La Procureur adjoint de la CPI Mme Fatou Bensouda
ici avec le PM guinéen Jean Marie Doré
Guinée: crimes contre l'humanité pour la Cour pénale internationale
Les premiers éléments de l'enquête sur les massacres du stade de Conakry en septembre dernier démontrent qu'il y a eu crimes contre l'humanité, a annoncé la Cour pénale internationale. Plus de 150 opposants au président Moussa Dadis Camara ont été tués par les forces de sécurité guinéennes.
L'opposition contestait l'intention du chef de la junte militaire, au pouvoir depuis 2008, de se présenter à l'élection présidentielle de 2010.
Moussa Dadis Camara, qui nie toute implication, a été agressé le 3 décembre par un de ses lieutenants. Il a été hospitalisé au Maroc et suit actuellement une convalescence au Burkina Faso.
(ats / 19 février 2010 22:03)
CONAKRY - La procureur adjointe de la Cour pénale internationale (CPI), Fatou Bensouda, qui achevait vendredi une mission en Guinée, a estimé "que des crimes de l'ordre de crimes contre l'humanité" avaient été commis le 28 septembre 2009 par les forces de l'ordre à Conakry.
"En tant que procureur adjointe de la CPI, je retire de cette visite le sentiment que des crimes de l'ordre de crimes contre l'humanité ont été commis", a déclaré la magistrate, au cours d'une conférence de presse dans un hôtel de Conakry, au terme d'une mission de trois jours.
Décrivant des "crimes atroces" commis dans le plus grand stade de Conakry et aux environs, la magistrate a résumé: "des hommes en uniforme se sont attaqués à des civils, ils ont tué et blessé.
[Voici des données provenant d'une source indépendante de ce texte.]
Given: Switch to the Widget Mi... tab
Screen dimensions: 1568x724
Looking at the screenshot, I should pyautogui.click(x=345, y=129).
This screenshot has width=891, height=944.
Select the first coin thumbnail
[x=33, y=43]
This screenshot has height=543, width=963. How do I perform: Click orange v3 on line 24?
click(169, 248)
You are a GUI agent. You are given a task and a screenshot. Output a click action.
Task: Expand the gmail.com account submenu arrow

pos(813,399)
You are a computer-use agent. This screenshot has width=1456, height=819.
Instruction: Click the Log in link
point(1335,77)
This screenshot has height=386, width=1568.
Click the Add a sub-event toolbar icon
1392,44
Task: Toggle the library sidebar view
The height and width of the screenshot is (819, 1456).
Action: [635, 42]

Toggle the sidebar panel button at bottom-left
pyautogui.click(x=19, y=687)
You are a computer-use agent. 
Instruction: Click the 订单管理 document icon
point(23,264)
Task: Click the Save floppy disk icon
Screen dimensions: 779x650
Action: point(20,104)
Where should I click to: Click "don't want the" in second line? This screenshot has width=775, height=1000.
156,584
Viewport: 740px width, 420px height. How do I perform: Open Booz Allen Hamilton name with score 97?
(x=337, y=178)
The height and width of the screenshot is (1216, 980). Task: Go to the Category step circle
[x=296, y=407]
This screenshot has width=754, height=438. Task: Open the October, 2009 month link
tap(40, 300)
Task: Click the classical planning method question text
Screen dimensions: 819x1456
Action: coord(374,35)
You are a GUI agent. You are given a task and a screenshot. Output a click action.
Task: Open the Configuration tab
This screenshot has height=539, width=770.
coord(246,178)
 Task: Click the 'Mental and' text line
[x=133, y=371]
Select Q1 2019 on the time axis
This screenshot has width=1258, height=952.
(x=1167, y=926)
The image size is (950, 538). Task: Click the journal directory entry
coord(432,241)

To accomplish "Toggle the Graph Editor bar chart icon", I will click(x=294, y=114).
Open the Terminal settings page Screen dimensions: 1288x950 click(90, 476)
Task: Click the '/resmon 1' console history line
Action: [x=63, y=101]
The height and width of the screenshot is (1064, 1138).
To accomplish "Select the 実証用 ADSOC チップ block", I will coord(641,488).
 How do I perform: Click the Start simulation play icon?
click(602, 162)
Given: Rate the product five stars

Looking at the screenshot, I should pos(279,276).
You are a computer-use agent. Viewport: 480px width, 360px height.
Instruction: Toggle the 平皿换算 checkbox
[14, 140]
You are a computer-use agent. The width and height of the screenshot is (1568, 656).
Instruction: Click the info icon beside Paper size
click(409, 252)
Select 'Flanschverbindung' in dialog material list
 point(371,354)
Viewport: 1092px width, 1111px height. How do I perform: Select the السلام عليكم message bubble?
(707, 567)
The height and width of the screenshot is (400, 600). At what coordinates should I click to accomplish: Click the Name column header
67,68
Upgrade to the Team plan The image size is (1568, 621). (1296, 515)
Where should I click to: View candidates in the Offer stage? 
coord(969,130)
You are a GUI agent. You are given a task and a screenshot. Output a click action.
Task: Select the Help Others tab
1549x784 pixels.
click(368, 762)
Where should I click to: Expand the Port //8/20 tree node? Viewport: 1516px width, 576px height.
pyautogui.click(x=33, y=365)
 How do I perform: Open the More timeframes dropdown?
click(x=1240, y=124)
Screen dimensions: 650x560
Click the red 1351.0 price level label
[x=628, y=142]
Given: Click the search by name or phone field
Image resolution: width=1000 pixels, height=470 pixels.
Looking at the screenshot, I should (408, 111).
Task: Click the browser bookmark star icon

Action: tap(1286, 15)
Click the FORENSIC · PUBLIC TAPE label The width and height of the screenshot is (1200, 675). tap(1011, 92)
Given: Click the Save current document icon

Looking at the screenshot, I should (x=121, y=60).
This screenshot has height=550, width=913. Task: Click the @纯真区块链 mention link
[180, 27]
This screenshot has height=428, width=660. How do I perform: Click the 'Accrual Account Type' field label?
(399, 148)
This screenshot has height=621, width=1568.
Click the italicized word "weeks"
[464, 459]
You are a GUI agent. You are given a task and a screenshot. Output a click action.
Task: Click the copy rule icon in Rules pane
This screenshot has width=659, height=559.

En plein jour, ils ont brutalisé, violé et soumis à des femmes à des violences sexuelles inouïes".
Ce jour-là, une foule d'opposants au régime militaire emplissait le stade pour s'opposer à une éventuelle candidature à la présidentielle du N°1 du régime militaire, le capitaine putschiste Moussa Dadis Camara.
Dans un rapport publié le 21 décembre 2009, une commission d'enquête internationale nommée par l'ONU avait déjà déclaré : "Il est raisonnable de conclure que les crimes perpétrés le 28 septembre 2009 et les jours suivants peuvent être qualifiés de crimes contre l'humanité".
La commission avait alors annoncé que les violences avaient fait au moins "156 morts ou disparus" et qu'"au moins 109 femmes" avaient été victimes de viols ou d'autres violences sexuelles.
Cependant, Mme Bensouda a assuré, au nom de la CPI, que la Guinée pouvait à présent "devenir un exemple" si elle parvenait à juger les principaux responsables de la tuerie.
"C'est un traumatisme pour toute la Guinée, pour tous les voisins de la Guinée, pour toute l'Afrique et pour l'ensemble de la communauté internationale. Mais la Guinée peut aussi devenir un exemple. Si les Guinéens jugent les principaux responsables de ces crimes atroces, cela servira la paix et la réconciliation en Guinée", a-t-elle dit.
"Ces quelques jours de travail en Guinée ont confirmé que les institutions guinéennes et la Cour pouvaient travailler de manière complémentaire: soit les autorités guinéennes peuvent poursuivre elles-mêmes les principaux responsables (de ces crimes, ndlr), soit elles se tourneront vers la Cour pour le faire", a souligné la magistrate, rappelant qu'il n'y aurait "pas de troisième option".
La mission de la CPI est intervenue alors que la Guinée vient de doter d'un gouvernement de transition chargée de mener le pays vers une élection présidentielle en juin. Le colonel Siba Lohalamou, considéré comme un proche de Moussa Dadis Camara, a été maintenu à la Justice.
En décembre, la commission d'enquête de l'ONU avait pointé à la "responsabilité pénale individuelle" du chef de la junte, de son aide de camp le lieutenant Aboubacar Chérif Diakité, dit Toumba, et du ministre chargé des services spéciaux, le commandant Moussa Tiégboro Camara.
Mais, depuis, une commission d'enquête nationale a blanchi Moussa Dadis Camara et Moussa Tiégboro Camara en assurant qu'ils n'avaient été "responsables de rien".
Et les ONG de défense des droits de l'homme à Conakry doutent généralement que les autorités guinéennes soient prêtes à "aller vers la manifestation de la vérité".
Vendredi, le magistrat sénégalais Amady Bâ, chef de la section de la coopération du bureau du procureur de la CPI à la Haye, a déclaré devant la presse: "Nous prévenons que la Cour (pénale internationale) ne permettra pas de de simulacre d'enquête ni de simulacre de procès".